A filosofia chinesa ou pensamento chinês tem seus primórdios, suas raízes em priscas eras, com tratados e prolegômenos sobre política e ética:

"A filosofia chinesa corresponde ao pensamento filosófico que foi desenvolvido na China ao longo de milhares de anos. Se caracteriza pelo aspecto prático, procurando orientar o ser humano sobre como se portar com harmonia em sua vida cotidiana, em oposição à especulação teórica pura típica da filosofia grega. O conceito de união com a natureza e o conceito de forças opostas Yin Yang do taoismo também são elementos capitais na filosofia chinesa, bem como a ênfase na benevolência, justiça, retidão e respeito à autoridade.
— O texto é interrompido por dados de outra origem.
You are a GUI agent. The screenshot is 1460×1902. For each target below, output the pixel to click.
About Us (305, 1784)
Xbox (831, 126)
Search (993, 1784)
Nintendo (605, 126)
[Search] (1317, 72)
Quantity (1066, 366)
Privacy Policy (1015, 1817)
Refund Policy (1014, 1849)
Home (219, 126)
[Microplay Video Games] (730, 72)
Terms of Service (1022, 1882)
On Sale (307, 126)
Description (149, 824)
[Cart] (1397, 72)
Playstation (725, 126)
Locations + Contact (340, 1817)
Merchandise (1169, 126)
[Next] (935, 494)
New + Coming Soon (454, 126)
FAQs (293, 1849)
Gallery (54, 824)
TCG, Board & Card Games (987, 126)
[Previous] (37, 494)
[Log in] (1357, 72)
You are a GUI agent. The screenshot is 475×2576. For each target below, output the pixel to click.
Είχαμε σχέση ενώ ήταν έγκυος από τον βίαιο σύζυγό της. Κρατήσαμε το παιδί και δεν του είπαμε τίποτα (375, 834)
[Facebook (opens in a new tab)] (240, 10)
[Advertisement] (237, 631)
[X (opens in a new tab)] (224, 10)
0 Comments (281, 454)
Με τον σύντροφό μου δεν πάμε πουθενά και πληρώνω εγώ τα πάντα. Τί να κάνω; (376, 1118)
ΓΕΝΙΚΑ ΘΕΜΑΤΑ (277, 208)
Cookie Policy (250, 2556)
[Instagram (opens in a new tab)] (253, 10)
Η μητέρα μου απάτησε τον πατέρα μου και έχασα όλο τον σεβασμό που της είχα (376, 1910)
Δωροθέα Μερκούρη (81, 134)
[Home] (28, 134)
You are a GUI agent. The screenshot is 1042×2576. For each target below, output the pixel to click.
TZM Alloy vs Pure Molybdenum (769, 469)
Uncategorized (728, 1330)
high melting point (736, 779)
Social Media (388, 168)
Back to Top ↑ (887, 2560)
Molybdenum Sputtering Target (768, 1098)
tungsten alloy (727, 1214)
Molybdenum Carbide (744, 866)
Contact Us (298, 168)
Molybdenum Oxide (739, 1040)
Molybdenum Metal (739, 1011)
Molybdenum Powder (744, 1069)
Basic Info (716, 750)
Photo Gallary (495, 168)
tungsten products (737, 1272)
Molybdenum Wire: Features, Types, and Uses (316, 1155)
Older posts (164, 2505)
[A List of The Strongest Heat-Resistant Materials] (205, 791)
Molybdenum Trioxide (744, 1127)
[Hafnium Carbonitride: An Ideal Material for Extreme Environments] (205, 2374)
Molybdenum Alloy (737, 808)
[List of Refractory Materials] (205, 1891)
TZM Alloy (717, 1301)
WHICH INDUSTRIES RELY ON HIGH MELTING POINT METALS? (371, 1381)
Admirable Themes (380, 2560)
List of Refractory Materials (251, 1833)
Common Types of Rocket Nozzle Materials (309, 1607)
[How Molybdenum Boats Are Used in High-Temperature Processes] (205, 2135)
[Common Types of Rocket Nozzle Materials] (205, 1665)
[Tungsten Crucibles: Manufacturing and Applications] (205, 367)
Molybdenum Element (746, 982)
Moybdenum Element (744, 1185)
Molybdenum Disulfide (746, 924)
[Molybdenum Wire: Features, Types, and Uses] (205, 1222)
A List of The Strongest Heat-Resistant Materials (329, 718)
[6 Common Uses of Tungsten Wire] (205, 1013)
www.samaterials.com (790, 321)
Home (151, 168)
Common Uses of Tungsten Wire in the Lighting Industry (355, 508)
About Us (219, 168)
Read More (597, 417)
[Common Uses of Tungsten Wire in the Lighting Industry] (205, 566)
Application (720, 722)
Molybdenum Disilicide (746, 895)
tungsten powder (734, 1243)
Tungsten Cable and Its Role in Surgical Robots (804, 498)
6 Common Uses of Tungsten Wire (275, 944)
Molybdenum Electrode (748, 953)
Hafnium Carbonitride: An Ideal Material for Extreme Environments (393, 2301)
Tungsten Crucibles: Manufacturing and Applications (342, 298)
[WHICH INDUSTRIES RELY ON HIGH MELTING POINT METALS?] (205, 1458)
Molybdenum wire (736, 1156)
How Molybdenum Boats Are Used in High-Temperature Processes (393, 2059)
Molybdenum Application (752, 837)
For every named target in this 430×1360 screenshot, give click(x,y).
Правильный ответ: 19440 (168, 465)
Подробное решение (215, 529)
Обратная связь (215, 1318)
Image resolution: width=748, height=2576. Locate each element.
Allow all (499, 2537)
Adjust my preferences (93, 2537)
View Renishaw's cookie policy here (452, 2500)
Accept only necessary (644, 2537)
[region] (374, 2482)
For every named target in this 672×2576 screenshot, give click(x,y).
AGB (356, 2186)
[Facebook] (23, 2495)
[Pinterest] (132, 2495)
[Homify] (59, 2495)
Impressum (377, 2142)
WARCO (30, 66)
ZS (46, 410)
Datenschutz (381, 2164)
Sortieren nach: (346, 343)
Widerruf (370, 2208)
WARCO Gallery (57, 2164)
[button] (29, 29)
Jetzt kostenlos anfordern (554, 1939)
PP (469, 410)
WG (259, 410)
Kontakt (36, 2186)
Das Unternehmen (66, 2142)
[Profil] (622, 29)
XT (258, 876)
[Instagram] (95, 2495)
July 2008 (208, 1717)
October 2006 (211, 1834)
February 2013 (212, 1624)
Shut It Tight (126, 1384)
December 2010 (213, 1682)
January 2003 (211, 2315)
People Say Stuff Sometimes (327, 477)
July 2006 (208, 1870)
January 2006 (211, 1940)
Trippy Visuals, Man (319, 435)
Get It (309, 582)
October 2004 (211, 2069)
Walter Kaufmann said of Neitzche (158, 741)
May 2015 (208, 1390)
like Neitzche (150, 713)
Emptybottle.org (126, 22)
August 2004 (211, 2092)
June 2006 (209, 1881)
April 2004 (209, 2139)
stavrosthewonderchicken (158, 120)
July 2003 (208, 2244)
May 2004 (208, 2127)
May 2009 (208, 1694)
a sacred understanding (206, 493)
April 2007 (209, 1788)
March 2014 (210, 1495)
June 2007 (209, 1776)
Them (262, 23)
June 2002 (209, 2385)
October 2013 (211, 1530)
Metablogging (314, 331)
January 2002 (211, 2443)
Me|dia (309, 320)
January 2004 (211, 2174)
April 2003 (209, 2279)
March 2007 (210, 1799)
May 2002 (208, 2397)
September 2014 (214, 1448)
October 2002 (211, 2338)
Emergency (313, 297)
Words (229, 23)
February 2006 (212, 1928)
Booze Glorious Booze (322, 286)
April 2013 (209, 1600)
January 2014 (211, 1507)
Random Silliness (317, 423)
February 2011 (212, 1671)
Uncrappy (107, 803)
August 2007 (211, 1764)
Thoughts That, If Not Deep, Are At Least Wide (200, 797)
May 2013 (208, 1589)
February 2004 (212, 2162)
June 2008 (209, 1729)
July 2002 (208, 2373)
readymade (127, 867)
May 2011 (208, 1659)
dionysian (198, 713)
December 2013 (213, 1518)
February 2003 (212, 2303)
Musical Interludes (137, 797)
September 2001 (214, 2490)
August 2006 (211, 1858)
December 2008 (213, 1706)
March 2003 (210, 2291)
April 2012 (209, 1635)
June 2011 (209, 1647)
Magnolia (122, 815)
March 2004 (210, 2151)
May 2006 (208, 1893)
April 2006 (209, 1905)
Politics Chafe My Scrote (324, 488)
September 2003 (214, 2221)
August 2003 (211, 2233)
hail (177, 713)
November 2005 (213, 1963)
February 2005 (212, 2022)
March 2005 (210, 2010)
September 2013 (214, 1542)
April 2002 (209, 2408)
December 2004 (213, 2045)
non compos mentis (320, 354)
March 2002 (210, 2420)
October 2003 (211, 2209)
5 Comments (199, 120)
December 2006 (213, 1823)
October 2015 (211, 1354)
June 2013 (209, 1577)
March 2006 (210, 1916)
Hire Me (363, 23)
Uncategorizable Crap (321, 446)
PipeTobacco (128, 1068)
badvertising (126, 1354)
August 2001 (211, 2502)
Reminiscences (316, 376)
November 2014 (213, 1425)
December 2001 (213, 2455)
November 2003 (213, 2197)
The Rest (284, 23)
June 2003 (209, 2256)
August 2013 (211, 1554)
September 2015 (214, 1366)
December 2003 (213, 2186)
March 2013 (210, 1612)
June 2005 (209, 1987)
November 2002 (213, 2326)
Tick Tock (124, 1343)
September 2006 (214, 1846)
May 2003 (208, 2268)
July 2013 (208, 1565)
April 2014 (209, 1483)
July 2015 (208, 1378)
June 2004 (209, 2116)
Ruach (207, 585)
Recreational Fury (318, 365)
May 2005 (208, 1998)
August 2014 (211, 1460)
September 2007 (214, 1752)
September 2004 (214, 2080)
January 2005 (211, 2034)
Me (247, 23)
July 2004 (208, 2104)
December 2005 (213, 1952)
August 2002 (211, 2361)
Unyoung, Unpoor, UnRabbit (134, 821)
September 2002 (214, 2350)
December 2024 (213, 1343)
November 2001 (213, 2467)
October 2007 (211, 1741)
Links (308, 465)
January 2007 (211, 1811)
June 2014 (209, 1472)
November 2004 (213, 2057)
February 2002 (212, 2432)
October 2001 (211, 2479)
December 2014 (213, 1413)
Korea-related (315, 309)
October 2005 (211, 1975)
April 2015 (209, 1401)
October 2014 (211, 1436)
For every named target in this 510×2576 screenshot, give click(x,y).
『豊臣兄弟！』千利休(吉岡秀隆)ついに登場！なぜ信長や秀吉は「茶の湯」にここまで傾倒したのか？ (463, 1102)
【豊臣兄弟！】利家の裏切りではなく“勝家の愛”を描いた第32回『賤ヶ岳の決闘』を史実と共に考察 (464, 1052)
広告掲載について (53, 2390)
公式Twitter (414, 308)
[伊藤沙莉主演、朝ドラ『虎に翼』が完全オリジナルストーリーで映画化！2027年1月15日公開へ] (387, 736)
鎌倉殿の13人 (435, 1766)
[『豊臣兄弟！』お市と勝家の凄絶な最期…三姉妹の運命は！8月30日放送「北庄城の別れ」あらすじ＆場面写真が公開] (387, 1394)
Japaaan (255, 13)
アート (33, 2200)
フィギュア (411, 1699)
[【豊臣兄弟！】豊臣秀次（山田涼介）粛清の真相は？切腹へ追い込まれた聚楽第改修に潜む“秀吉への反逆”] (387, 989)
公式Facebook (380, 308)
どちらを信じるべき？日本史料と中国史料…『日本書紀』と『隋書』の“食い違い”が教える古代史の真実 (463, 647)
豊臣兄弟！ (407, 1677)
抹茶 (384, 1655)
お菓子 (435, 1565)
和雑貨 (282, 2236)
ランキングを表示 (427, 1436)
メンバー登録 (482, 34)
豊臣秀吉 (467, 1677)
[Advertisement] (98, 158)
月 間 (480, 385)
Como uma de suas obras fundamentais, cita-se o "Livro das Mutações", ou I Ching". Fonte: https://pt.wikipedia.org/wiki/Filosofia_chinesa

O “Chi Kung”, em sua gênese, é uma arte de “recarregar as nossas baterias”, de reorganizar a estrutura corporal, otimizando o seu potencial energético. De uma forma harmoniosa, busca fundir relaxamento, movimento, serenidade, concentração e disciplina - aspectos que são inerentes a essas “práticas energéticas”. O treino consiste de posturas que são alternadas com exercícios dinâmicos, onde se enfatiza o aquecimento e trabalha exercícios que auxiliam uma maior compreensão do método, sendo este apenas uma ferramenta meio.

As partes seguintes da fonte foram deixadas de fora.